▶ _PROBLEM REQUIREMENTS_:
Repeat back every line of the data, exactly.

▶ _RECORDS FOR PROCESSING_:
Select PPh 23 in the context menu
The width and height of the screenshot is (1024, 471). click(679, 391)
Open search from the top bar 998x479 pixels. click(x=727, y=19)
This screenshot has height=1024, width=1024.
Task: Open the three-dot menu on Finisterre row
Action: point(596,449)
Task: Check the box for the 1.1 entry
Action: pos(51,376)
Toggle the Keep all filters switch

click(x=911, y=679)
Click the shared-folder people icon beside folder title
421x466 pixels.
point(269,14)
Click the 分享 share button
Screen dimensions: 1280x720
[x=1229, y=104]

▶ _RESPONSE BOX_:
Select PPh 23 in the context menu
The width and height of the screenshot is (1024, 471). click(679, 391)
Open search from the top bar 998x479 pixels. click(x=727, y=19)
This screenshot has height=1024, width=1024.
Task: Open the three-dot menu on Finisterre row
Action: point(596,449)
Task: Check the box for the 1.1 entry
Action: pos(51,376)
Toggle the Keep all filters switch

click(x=911, y=679)
Click the shared-folder people icon beside folder title
421x466 pixels.
point(269,14)
Click the 分享 share button
Screen dimensions: 1280x720
[x=1229, y=104]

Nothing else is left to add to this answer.